It has been established that treatment with immune checkpoint inhibitors (ICIs) can improve survival rates in patients with non-small cell lung cancer (NSCLC). What remains less understood is the link between duration of immunotherapy and overall survival in advanced NSCLC. Some clinicians take a “more is better” approach, despite inherent disadvantages to indefinite-duration therapy, including medical (treatment-related adverse events) and financial toxic effects. Dr Lova Sun and colleagues conducted a retrospective, population-based cohort study of patients from a US oncology database to assess practice patterns and evaluate the impact of duration of therapy on overall survival in patients who received 2-year fixed-duration ICI therapy vs those receiving ICI treatment for an indefinite duration.
A total of 1,091 patients who were still on treatment after 2 years and met study criteria were included in the analysis. The researchers found there was no survival advantage with longer duration of ICI treatment. Two-year overall survival from 760 days was 79% in patients in the fixed-duration group and 81% in the indefinite-duration group. Approximately 1 in 5 patients discontinued treatment in the absence of disease progression or death, suggesting that the majority of patients received indefinite-duration ICI treatment. The study also demonstrated that patients treated with fixed-duration therapy may benefit from rechallenge with ICI. Consistent with results from previous research, patients who underwent ICI rechallenge had a median progression-free survival of 8.1 months, with more than one-third of patients still on treatment at the data cutoff point.
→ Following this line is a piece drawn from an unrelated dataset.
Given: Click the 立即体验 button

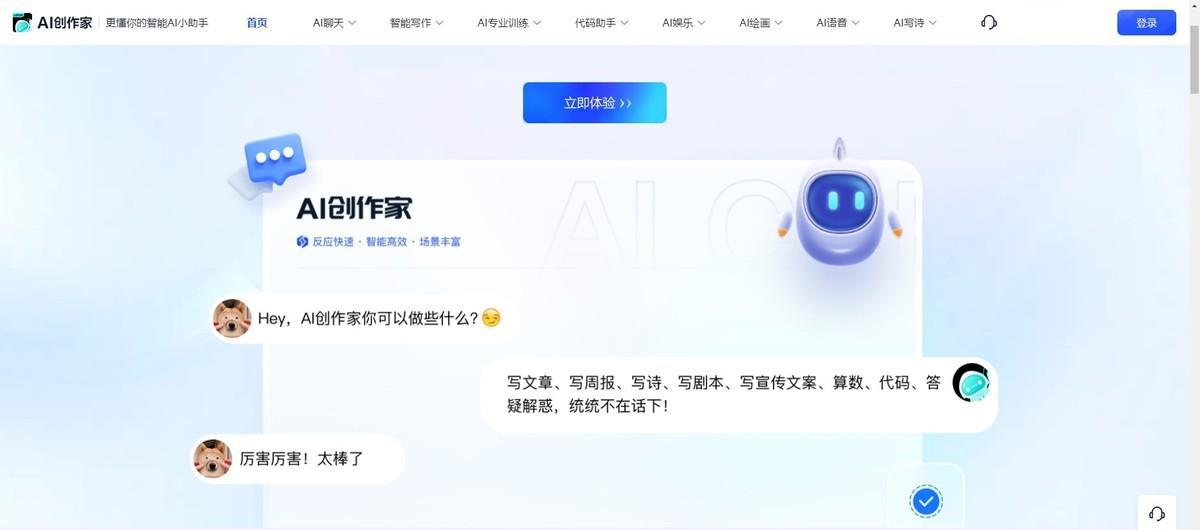Looking at the screenshot, I should 595,103.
This study provides reassurance to patients and clinicians who wish to discontinue immunotherapy at 2 years. In an Editor’s Note, Dr Howard (Jack) West stated that “the perfect should not be the enemy of the good.” He noted that while prospective randomized clinical trial data are needed, such a study will be difficult to complete, and results will take many years. Until further data are available, the current study by Sun and colleagues demonstrates that the discontinuation of ICI treatment at 2 years confers nearly identical survival results with a lower risk of toxic effects, less time in treatment for patients, and considerably lower costs for the healthcare system overall.
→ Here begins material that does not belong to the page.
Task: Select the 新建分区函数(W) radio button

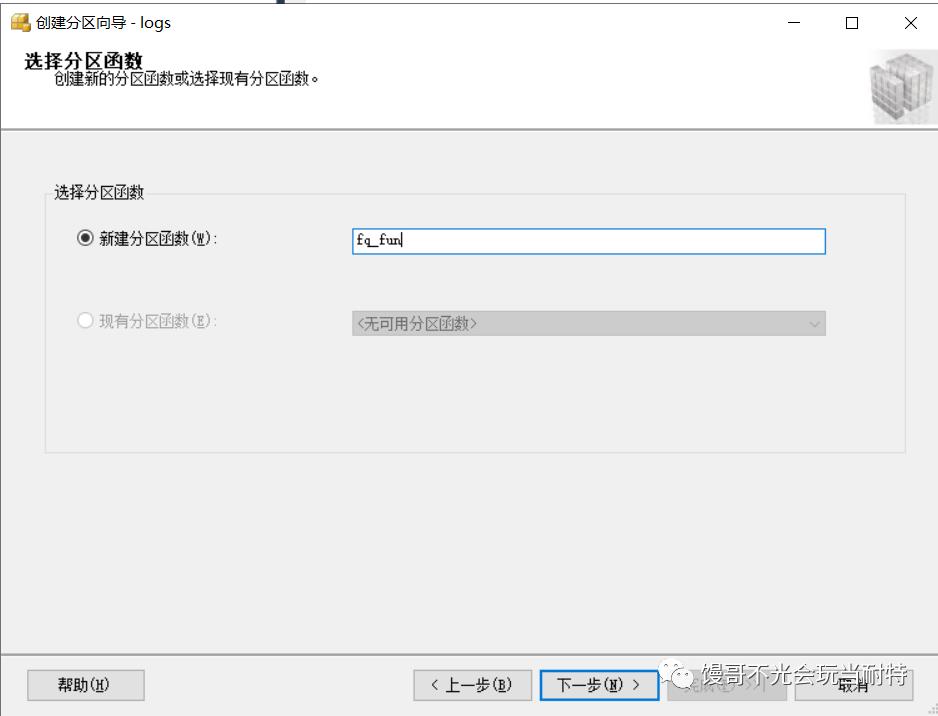Action: pyautogui.click(x=86, y=239)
The results of this study support the use of fixed-duration ICI therapy in patients who receive and continue to experience clinical benefit, without compromising long-term survival. Further research is needed to expand on these results and confirm the optimal duration of immunotherapy and overall survival in advanced NSCLC. Studies evaluating other time points of treatment cessation may provide additional insights and support clinical guidance to inform treatment decisions.
This study provides valuable insight into the optimal duration of immunotherapy and overall survival in advanced NSCLC. In line with previous research, it supports that for patients with advanced NSCLC whose disease is still responding to ICI therapy, stopping ICI treatment at 2 years and monitoring rather than continuing immunotherapy indefinitely is a valid approach that does not appear to compromise survival outcomes.